:: Source

Burglary is mostly a crime of opportunity that capitalizes on the carelessness and neglect of the homeowner or renter. This section contains tips on preventing home burglaries, vandalism, and other property crimes by controlling access, providing visibility, and maintaining your property. It also contains tips on protecting your home and property when you are away and providing information you might have on residential burglaries. And if you do become a victim, it includes tips on making sure the police find your home and to identify your property. These tips can significantly enhance the security of your home and property.
The following tips suggest how access to your home, apartment, or condo can be controlled by physical protection, deterrent measures, burglar alarms, and various security procedures.
Physical protection measures include the following:
- Install single cylinder dead-bolt locks on all doors. Bolts should have a minimum throw of 1 inch. Strike plates should have screws that are at least 3 inches long. Doors should be solid hardwood or metal clad. Hinges should be located on the inside or have non-removable pins. Special locks are need on double and Dutch doors.
- Install locking devices on all sliding glass doors and windows.
- Install good locks all doors that lead outside through garages or storage areas.
- Don’t rely on chain locks for security. They’re only good for privacy.
- Re-key or change all locks when moving into a new home.
- Install locks on gates, garages, sheds, etc.
- Go to a locksmith or hardware store for advice on locks.
- All locks should be resistant to “bumping”
- Reinforce the glass in windows on the lock sides of doors so a burglar cannot break them and reach in to open the door.
- Consider installing security bars on side, rear, or other windows that a burglar might break to enter your home. Bars must comply with Fire Code requirements for inside release to permit an occupant to escape in the event of a fire.
- Fence in the yard.
- Install a good side-yard gate and keep it locked at all times. Side and back entries are the most common access points for burglars.
- Plant bushes with thorns or prickly leaves near windows and along fences.
- Trim trees so that limbs don’t provide access to roofs, second stories, etc.
- Call the SDPD CRO in your area to arrange for a free home security survey. SDPD division addresses and phone numbers are listed under IN YOUR NEIGHBORHOOD on this website.
Deterrent measures include the following:
- Put Neighborhood Watch, alarm company, and Operation ID stickers on entry doors and windows.
- Consider having a dog that can scare a stranger away by either barking or looking fierce. Keep an outside dog in a fenced area and have a good lock on the gate.
- Use fencing, gates, landscaping, pavement treatment, signs, etc. to define clear boundaries between your property and adjoining properties.
Consider installing a home alarm system that provides monitoring for burglary.
- Alarm systems usually include one or more of the following components: photocell or magnetic contacts on doors and windows, heat or motion detectors in interior spaces, glass break detectors, keypads with a means of checking the status of the system, and audible alarms. All equipment should be Underwriters Laboratory (UL) certified.
- Multiple sensors are preferred because they reduce false alarms, which are wasteful of police resources and lead to fines and permit revocation.

::::

### Required work
A) According to the home security tips, how long should the screws in strike plates be?
B) Pick up the home burglary prevention tips after their last line and keep writing in the same style.

:: Information provided

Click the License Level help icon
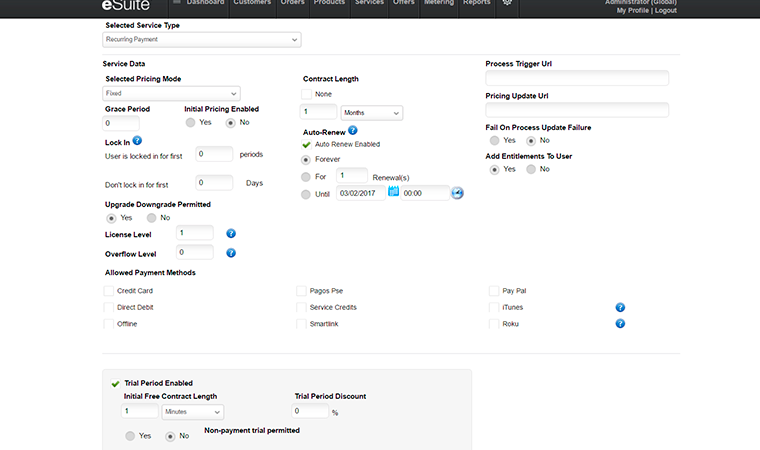760x450 pixels. (x=231, y=233)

::::

### Responses to the tasks
A) At least 3 inches long.

B)
- See Secs. 33.3701-33.3723 of the San Diego Municipal Code for burglary alarm business and agent requirements and responsibilities, alarm user permit requirements, etc. Call SDPD Permits and Licensing at 619-531-2250 about obtaining an alarm permit.
- Get alarm company references from friends or neighbors. Get at least three estimates in writing. The SDPD does not prefer or recommend companies, brands, or types of security systems.
- Make sure the alarm company has a City Business Tax Certificate and is licensed by the State of California. You can verify the latter by calling the State of California Bureau of Security and Investigative Services at 916-322-4000 or going online at http://www.dca.ca.gov/bsis.
- If your system is monitored, make sure the monitoring station is open 24/7 and has backup power. The company’s customer service department should also be open 24/7.
- Make sure you understand your service contract, all the points of protection and the equipment to be installed, the initial and monthly payments, and the warranty period.
- Inform your insurance company. You may qualify for a discount.
- The system should also have a fail-safe battery backup. Check the batteries periodically and replace them if necessary.
Security procedures include the following:
- Keep all doors and windows locked, even if you are just going out “for a minute.” If a window is left open a few inches for ventilation, pins or dowels should be inserted in the tracks to prevent someone from opening it more.
- Lock gates, garages, and sheds after each use.
- Store bicycles, mowers, ladders, etc. in a locked garage or shed, or secure them to some stationary point.
- Don’t leave notes on your door when you are away from home.
- Don’t leave keys in mailboxes or planters, under doormats, or in other obvious hiding spots. Leave an extra key with a neighbor.
- Learn to recognize who belongs in your neighborhood, development, or apartment, i.e., residents, workers, guests, etc.
- Know who’s at your door before opening it. Check photo registration card before dealing with any solicitors, peddlers, interviewers, etc. These persons are required to obtain a card from the SDPD and display it on the front of their clothing. They are allowed to solicit only between 9:00 a.m. and 8:00 p.m. except by appointment.
- Be suspicious of persons making unsolicited offers of services.
- Post a NO SOLICITING sign if you don’t want any solicitor to ring your door bell, knock on your door, or make any other sound to attract your attention.
- Ask for photo identification before letting in anyone you don’t know. Check out the identification with the company or agency if you are suspicious.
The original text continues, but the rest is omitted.